Danny Ferrell, Aman, 2019, oil on canvas stretched over panel (Courtesy the artist and Marinaro Gallery, New York)
“I sing the endless finalés of things,
I say Nature continues, glory continues,
I praise with electric voice,
For I do not see one imperfection in the universe,
And I do not see one cause or result lamentable at last in the
universe.”
–Walt Whitman “Song at Sunset”
This week, a clip from the production of Twin Peaks: The Return was resurrected and made the rounds on Twitter, featuring auteur David Lynch losing his proverbial shit over the rapid manner in which directors are expected to work in today’s film and TV industry. Lynch being Lynch, he didn’t care about simple budget concerns or time constraints, eventually yelling in his folksy tone while angrily drawing on a cigarette, “We never get to go dreamy or anything!”

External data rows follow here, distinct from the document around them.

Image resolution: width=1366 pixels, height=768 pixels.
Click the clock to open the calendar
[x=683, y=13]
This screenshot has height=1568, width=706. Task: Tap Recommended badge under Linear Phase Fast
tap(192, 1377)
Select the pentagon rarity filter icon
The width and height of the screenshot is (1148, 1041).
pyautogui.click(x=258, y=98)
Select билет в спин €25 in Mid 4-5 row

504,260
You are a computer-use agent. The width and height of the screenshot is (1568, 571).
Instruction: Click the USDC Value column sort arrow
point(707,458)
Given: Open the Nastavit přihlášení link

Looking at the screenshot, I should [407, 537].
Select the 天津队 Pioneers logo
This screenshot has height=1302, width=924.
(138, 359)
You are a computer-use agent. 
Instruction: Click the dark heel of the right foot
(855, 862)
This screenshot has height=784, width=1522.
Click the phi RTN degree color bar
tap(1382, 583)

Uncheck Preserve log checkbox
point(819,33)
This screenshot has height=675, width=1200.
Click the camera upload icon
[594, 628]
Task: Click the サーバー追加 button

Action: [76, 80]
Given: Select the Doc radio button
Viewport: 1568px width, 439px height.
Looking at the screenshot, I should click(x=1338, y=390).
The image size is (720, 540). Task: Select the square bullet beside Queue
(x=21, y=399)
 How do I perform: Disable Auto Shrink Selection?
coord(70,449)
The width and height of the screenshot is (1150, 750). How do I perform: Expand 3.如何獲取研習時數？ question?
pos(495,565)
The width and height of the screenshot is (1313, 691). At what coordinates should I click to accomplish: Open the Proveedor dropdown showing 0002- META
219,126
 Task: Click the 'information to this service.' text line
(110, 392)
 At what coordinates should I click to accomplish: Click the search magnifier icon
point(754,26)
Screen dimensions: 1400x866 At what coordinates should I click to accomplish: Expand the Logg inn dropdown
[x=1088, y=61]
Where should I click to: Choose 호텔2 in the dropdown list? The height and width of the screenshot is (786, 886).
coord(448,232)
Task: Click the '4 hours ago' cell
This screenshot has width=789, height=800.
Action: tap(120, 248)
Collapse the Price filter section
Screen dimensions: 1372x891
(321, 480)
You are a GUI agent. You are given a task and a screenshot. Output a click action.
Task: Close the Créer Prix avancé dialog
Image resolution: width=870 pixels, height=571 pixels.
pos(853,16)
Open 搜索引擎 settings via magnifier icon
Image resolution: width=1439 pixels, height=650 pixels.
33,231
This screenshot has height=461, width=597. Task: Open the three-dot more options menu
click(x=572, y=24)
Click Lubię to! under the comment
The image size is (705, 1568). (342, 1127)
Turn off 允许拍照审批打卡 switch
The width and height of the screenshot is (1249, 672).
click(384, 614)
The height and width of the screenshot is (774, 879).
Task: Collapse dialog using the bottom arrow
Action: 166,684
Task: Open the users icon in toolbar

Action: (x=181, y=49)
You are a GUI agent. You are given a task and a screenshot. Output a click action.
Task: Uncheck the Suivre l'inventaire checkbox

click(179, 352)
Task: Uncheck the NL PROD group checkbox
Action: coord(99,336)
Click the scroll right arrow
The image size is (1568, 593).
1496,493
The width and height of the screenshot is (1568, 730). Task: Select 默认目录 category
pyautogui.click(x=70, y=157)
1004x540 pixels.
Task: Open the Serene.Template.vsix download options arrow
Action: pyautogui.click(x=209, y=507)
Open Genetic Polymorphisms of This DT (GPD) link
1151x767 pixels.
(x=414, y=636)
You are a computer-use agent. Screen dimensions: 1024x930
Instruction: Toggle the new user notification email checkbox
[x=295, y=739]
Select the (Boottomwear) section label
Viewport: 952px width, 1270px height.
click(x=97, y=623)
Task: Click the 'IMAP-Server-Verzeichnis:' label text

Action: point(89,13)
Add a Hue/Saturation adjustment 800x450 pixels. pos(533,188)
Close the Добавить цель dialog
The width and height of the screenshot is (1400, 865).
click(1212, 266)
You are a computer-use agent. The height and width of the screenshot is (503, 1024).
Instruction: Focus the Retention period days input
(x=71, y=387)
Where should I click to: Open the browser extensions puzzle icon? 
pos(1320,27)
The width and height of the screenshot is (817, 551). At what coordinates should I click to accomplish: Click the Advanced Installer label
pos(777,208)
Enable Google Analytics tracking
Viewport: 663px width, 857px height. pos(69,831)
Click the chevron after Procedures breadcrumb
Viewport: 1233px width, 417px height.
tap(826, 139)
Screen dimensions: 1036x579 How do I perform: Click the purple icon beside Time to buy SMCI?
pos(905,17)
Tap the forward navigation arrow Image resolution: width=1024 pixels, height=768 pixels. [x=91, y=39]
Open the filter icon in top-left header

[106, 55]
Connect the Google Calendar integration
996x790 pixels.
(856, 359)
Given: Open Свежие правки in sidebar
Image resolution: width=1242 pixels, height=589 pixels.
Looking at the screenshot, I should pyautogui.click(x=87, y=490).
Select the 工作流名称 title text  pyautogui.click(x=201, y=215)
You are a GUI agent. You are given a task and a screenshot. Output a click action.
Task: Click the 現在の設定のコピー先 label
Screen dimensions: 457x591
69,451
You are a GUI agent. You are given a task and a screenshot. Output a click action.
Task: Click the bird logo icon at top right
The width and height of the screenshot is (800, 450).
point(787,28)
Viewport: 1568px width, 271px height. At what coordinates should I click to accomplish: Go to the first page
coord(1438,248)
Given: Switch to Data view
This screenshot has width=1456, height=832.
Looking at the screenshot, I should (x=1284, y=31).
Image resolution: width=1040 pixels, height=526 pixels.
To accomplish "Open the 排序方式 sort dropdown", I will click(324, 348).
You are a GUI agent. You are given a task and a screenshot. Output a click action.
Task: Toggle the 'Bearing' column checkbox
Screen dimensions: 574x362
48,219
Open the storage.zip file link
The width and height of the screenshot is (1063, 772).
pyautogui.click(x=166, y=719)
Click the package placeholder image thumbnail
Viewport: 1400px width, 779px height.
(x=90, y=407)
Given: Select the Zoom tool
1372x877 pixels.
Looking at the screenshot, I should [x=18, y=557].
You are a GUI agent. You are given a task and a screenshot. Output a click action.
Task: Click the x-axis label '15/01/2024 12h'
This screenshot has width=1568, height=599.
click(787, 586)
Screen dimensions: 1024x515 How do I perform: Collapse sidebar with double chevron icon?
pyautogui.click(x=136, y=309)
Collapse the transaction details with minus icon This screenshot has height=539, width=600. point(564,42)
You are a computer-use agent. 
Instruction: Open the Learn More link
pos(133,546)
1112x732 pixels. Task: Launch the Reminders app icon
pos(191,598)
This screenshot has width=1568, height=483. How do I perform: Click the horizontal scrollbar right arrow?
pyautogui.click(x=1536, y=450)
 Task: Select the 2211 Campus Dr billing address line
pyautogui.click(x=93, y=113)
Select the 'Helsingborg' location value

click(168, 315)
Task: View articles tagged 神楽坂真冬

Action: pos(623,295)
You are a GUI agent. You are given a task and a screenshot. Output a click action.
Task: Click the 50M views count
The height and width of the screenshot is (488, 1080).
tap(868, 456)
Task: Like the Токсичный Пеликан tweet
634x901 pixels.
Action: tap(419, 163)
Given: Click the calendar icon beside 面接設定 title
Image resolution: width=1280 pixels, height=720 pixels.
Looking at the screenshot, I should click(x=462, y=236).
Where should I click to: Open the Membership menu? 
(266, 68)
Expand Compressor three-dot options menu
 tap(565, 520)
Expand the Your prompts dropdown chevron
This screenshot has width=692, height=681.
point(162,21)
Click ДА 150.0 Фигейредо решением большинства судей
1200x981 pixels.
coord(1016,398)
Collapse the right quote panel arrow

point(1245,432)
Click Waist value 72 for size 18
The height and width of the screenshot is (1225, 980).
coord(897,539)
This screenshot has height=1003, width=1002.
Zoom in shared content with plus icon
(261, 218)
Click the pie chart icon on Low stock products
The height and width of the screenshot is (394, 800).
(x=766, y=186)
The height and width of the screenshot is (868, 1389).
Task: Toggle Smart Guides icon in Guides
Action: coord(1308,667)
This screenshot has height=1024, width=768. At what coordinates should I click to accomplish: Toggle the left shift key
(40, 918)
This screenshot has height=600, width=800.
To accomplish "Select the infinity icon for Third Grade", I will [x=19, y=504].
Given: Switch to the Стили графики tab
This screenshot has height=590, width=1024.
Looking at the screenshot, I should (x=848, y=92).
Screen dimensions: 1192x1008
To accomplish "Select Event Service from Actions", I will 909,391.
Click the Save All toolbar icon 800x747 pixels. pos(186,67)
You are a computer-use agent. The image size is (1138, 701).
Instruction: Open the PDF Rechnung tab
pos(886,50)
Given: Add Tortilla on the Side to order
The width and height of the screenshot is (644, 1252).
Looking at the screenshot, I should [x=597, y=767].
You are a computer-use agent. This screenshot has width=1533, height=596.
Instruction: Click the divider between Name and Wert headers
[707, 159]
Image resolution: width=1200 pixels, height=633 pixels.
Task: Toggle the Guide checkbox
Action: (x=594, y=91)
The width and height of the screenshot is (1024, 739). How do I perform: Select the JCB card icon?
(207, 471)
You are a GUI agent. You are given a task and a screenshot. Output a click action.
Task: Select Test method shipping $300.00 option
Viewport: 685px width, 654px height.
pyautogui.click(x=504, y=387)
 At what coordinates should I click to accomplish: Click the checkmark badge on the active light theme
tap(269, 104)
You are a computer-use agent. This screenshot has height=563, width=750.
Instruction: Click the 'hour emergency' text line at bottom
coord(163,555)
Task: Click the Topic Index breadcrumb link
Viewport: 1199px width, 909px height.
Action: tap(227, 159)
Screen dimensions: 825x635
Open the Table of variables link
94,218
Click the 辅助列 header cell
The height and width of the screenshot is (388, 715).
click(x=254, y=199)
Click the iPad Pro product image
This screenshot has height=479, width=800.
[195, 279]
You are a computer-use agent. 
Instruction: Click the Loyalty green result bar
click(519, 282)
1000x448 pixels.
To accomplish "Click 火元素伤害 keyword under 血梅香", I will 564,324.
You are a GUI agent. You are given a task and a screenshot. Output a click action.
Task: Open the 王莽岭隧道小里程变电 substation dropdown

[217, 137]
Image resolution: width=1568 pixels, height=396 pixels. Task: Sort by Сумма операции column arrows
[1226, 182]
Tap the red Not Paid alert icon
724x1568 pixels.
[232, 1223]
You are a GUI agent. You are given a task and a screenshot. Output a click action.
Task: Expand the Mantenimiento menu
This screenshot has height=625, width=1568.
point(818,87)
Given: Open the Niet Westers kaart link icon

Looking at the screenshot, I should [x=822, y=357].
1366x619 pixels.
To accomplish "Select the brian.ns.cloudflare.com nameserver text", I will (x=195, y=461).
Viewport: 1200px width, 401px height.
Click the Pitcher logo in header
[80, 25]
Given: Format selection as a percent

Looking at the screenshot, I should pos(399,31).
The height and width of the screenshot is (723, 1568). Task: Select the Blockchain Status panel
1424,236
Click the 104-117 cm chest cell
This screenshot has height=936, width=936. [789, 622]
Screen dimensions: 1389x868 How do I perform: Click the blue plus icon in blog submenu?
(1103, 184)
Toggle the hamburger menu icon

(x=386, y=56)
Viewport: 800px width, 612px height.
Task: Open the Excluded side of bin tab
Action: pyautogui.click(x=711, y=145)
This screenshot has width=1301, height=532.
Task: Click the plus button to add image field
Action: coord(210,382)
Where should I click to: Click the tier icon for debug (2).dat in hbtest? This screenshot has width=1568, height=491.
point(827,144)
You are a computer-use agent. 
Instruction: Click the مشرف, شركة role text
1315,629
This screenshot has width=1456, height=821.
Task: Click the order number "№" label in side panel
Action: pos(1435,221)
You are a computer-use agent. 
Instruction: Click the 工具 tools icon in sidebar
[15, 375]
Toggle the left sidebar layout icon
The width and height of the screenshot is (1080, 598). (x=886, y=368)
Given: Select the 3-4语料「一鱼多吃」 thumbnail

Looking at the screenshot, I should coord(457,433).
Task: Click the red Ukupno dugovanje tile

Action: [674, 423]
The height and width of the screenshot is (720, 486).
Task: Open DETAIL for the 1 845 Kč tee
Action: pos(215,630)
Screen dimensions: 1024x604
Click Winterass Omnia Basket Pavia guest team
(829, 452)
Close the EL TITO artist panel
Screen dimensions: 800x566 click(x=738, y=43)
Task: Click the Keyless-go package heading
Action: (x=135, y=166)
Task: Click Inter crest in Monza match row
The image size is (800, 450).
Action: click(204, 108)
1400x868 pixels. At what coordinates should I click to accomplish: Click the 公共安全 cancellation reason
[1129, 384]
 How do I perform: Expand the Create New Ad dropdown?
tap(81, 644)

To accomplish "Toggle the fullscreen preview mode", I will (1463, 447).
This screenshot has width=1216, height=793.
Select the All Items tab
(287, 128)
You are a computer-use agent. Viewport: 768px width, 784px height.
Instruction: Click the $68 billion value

Watching this video, beyond being amused by Lynch’s high-pitched complaints, that line struck me as significant. How often are we allowed to go dreamy? Not very often. With the drive for artists, writers and other creative types to constantly produce, going dreamy has been tossed out for the continual crunch of cultural capitalism. But, what ever happened to languishing in fantasy or existing in escapist ecstasy? And, in particular, who gets to exist in these environments of utopian fantasy? Why do we never get to go dreamy anymore?!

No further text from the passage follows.